Text block —

___

Monday, May. 11, 1970
At Rome's Cinecitta film complex, craftsmen are putting the finishing touches on an 18-ft., 550-lb. plaster statue of a male nude who could be a cousin of Michelangelo's David. From the neck up it is David--David Niven, that is. Niven has never seen the colossus, which is intended for his aptly titled film The Statue. His features were copied from photos. But he has learned that it deviates in one significant way from the prototype. "The statue has a fig leaf," the actor notes. "And quite a large one too!"
The old axiom holds that there are no atheists in foxholes, and according to Admiral Thomas H. Moorer, chairman-designate of the Joint Chiefs of Staff, the same is true of headquarters and even the Pentagon. Defending the service academies' compulsory chapel attendance requirement before a U.S. district court, Moorer testified: "I don't think you will find a total atheist who has reached the peak of leadership in the armed forces."
Eying a luscious brunette on one of his antismoking commercials for the American Cancer Society, Actor Tony Curtis smirks and says "I quit--cigarettes, that is." Tobacco, that is. Upon arrival in London last week, he was arrested and convicted on charges of possessing marijuana. The fine was only $120, but back in the U.S., touchy television stations--and all three major networks--announced that they have quit on Tony and his ads.
For sale: Patricia and Julie. Not the daughters. The yachts. As a household economy measure, President Nixon is disposing of the two often-renamed luxury cruisers, 92 and 64 feet respectively, which have served five presidential families over an eventful and at times turbulent period of 25 years.

___

Provided material —
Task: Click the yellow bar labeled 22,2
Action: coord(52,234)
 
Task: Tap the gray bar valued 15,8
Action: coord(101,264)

___

Action item A — Return the part of the 1970 news column starting at "For sale: Patricia" and ending at "of 25 years.", word for word.
Action item B — Pick up the 1970 news column right after its last sentence and keep writing.
None of the material is needed here.

Final answer A —
For sale: Patricia and Julie. Not the daughters. The yachts. As a household economy measure, President Nixon is disposing of the two often-renamed luxury cruisers, 92 and 64 feet respectively, which have served five presidential families over an eventful and at times turbulent period of 25 years.

Final answer B —
After considering petitions from many noted literati and intellectuals, including the venerated Jean-Paul Sartre, Bolivian President Alfredo Ovando Candia has announced that the case of Regis Debray "is being re-examined." The French revolutionary is serving 30 years in military prison for his part in Che Guevara's abortive 1966-67 guerrilla campaigns. Should he be freed, Debray, 30, may have a job waiting for him--a safer one. La Paz's "Popular University" of Tupaj Katari is offering him a professorship in Marxist philosophy.
Doves, si! Pigeons, no! Like many another antiwar, pro-environment oracle, Poet Ezra Pound finds himself bitterly torn between those two cousins of the Columbidae family. In his translation from an Italian poem, the poet pounds the swarms of pigeons in the city of Venice that are, he says, "besmirching crowned heads, defiling brows and memorials . . . mocking the monuments which overshadow us." Besides, he complains, he abhors their habit of dumping "corrosive superfluities suddenly on the heads of pedestrians."
Among Greece's great shipping families, intermarriage is something of a tradition like the champagne launching, a notable exception, of course, being Aristotle Onassis' second marriage to John Kennedy's widow. Now rumor has it that Jackie, as clan matriarch, has come to the U.S. to implore her stepdaughter Christina Onassis, 19, not to break up her romance with shipping heir Petros Goulandris.
Macalester College in St. Paul is no Berkeley, but a handful of radicals felt that they had to protest something on Earth Day. They picked a dovish political science professor, Hubert Humphrey. After listening to a bombardment of obscenities from 50 antiwar protesters, H.H.H. objected to the language, suggested that their tongues needed a bath in Lifebuoy. Pacified, the pacifists wound up touring the Humphrey house and inspecting his memorabilia.
The hero is an American painter who takes up antisubmarine duties in Cuba during World War II. The novel, Islands in the Stream, should have a start on this fall's bestseller list. It was written by that old man of the sea Ernest Hemingway. After months of poring over the 20-year-old manuscript, Papa's widow Mary asserts that it is "as good as anything he has ever written."
Never exactly famed for munificence, Salvador Dali has offered to give six of his paintings to the French National Railroads for poster art. It seems that Dali has always been a real (or surreal) railroad buff and regards his home station in the small city of Perpignan as something of a shrine.
In the U.S. to promote his autobiography One Life, South Africa's peripatetic surgeon Christiaan Barnard made light of his role as the jet set's darling. "To be honest, I enjoy my popularity," said Barnard. "But I remind myself of all the people who contribute to a single success in a field like heart surgery. It's like an orchestra--one man takes all the bows."